### Exercise objective:
Skip all pictures. Write out the data below from its first line through the line that contains "Sign in [button] (109, 12)".

### Data supplied:
━━━━

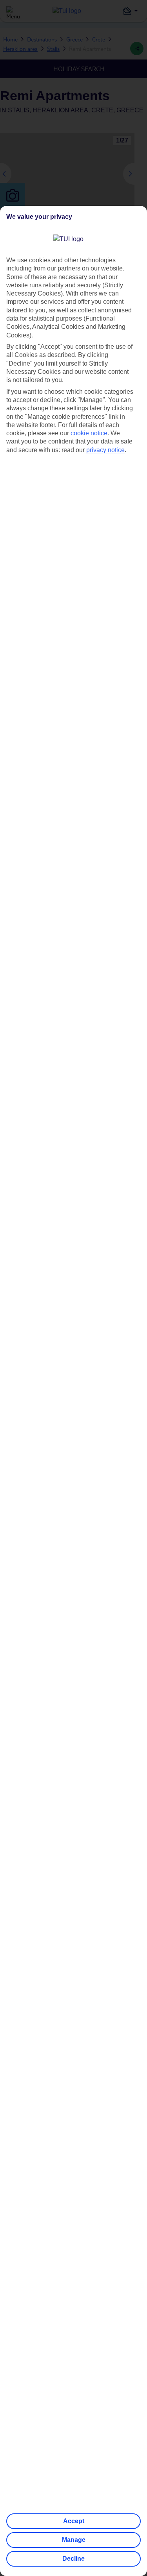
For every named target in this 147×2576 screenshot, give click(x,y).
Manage (73, 2539)
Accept (73, 2521)
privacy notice (105, 450)
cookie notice (89, 433)
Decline (73, 2558)
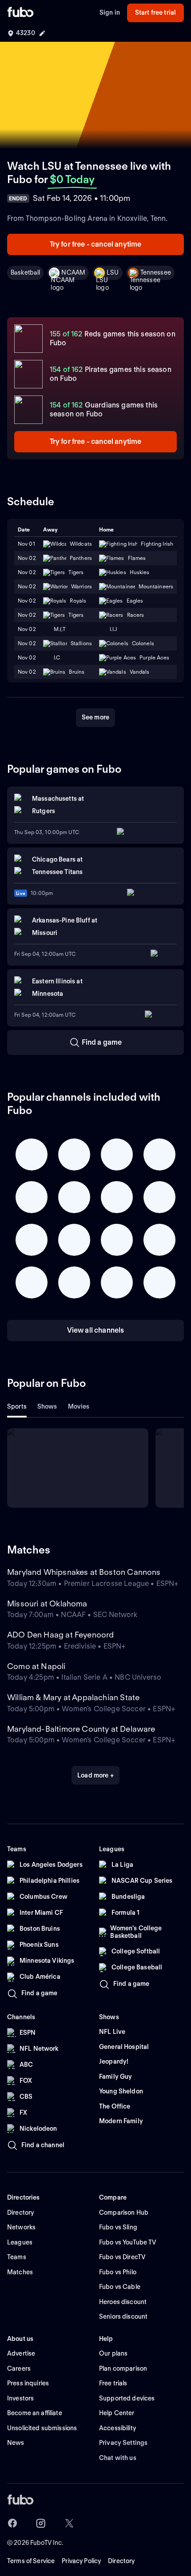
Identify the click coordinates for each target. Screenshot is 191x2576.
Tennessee (155, 272)
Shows (47, 1406)
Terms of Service (31, 2560)
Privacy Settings (123, 2442)
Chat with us (117, 2457)
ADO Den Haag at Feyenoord (60, 1634)
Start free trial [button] (155, 12)
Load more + (95, 1775)
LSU (113, 272)
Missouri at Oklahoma (47, 1603)
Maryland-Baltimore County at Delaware (81, 1728)
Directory (121, 2560)
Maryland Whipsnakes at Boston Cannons (84, 1572)
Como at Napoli (36, 1666)
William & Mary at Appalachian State (73, 1697)
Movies (79, 1406)
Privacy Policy (81, 2560)
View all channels (95, 1330)
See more (95, 717)
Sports (17, 1406)
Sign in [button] (109, 12)
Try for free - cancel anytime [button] (96, 244)
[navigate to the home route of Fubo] (20, 13)
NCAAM (73, 272)
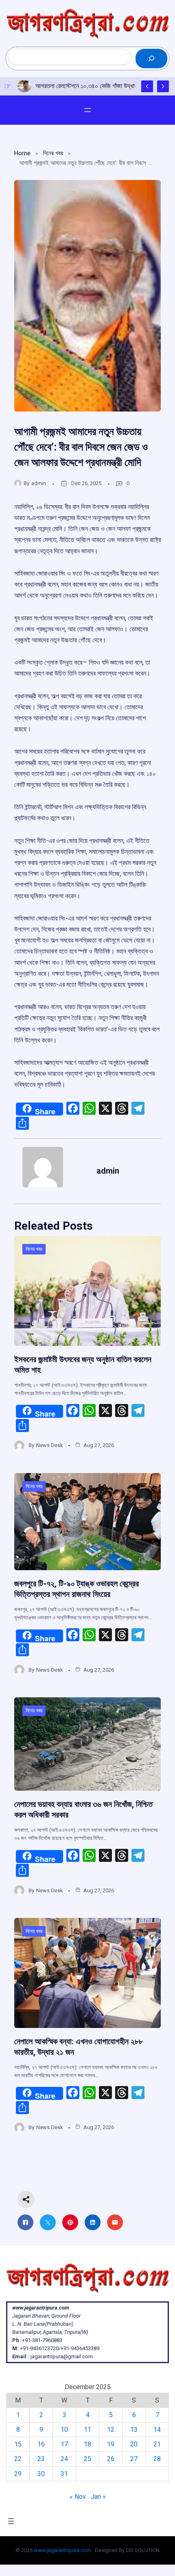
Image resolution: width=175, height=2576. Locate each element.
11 (87, 2429)
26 (110, 2459)
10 (64, 2429)
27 (134, 2459)
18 (87, 2444)
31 (64, 2474)
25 (87, 2459)
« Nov (78, 2496)
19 (110, 2444)
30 (41, 2474)
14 (157, 2429)
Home (22, 153)
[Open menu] (87, 110)
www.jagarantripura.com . (64, 2550)
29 (18, 2474)
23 (41, 2459)
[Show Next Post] (163, 86)
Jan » (98, 2496)
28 (157, 2459)
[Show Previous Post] (147, 86)
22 (18, 2459)
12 (110, 2429)
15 (18, 2444)
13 (134, 2429)
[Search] (151, 58)
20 (134, 2444)
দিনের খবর (53, 153)
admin (38, 483)
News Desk (49, 1445)
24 (64, 2459)
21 (157, 2444)
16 (41, 2444)
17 (64, 2444)
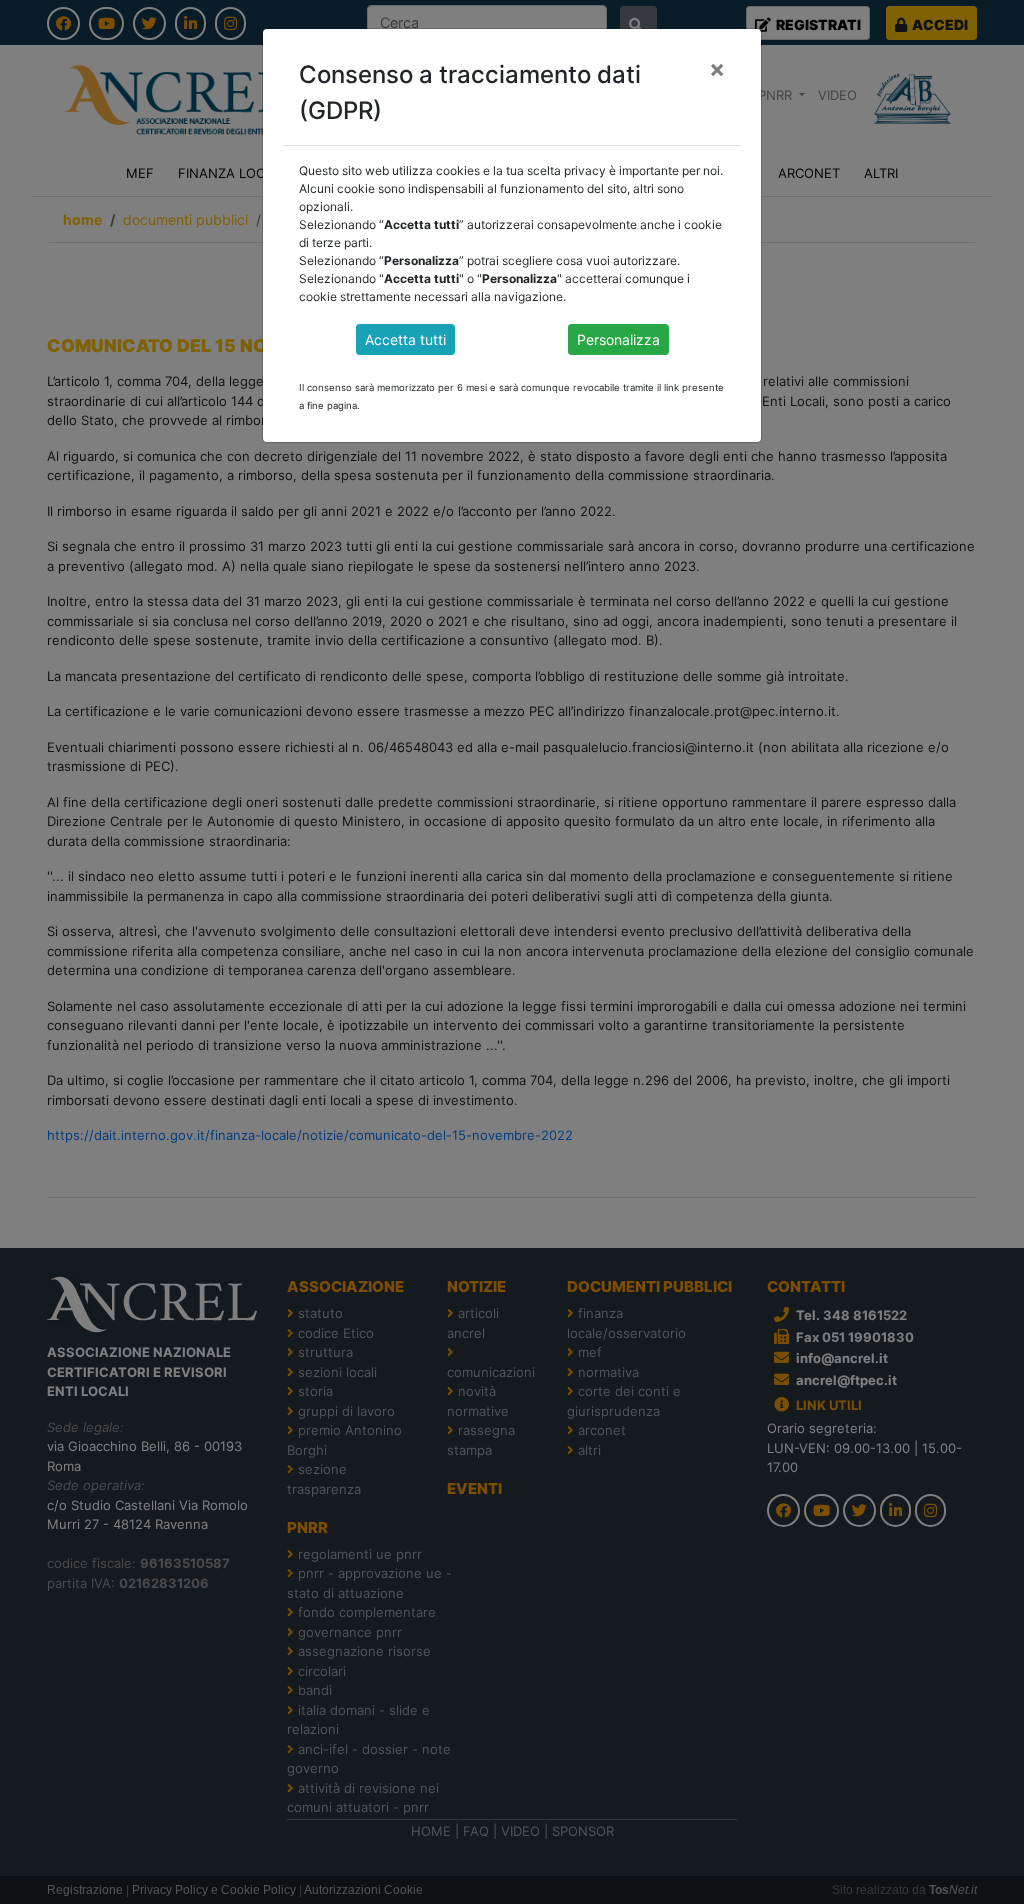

━━━━

### Written solution:
For every named target in this 147×2576 screenshot, give click(x,y).
Manage (73, 2539)
Accept (73, 2521)
privacy notice (105, 450)
cookie notice (89, 433)
Decline (73, 2558)
Identify the click coordinates for each target. Screenshot is 191x2576.
Tennessee (155, 272)
Shows (47, 1406)
Terms of Service (31, 2560)
Privacy Settings (123, 2442)
Chat with us (117, 2457)
ADO Den Haag at Feyenoord (60, 1634)
Start free trial [button] (155, 12)
Load more + (95, 1775)
LSU (113, 272)
Missouri at Oklahoma (47, 1603)
Maryland-Baltimore County at Delaware (81, 1728)
Directory (121, 2560)
Maryland Whipsnakes at Boston Cannons (84, 1572)
Como at Napoli (36, 1666)
William & Mary at Appalachian State (73, 1697)
Movies (79, 1406)
Privacy Policy (81, 2560)
View all channels (95, 1330)
See more (95, 717)
Sports (17, 1406)
Sign in [button] (109, 12)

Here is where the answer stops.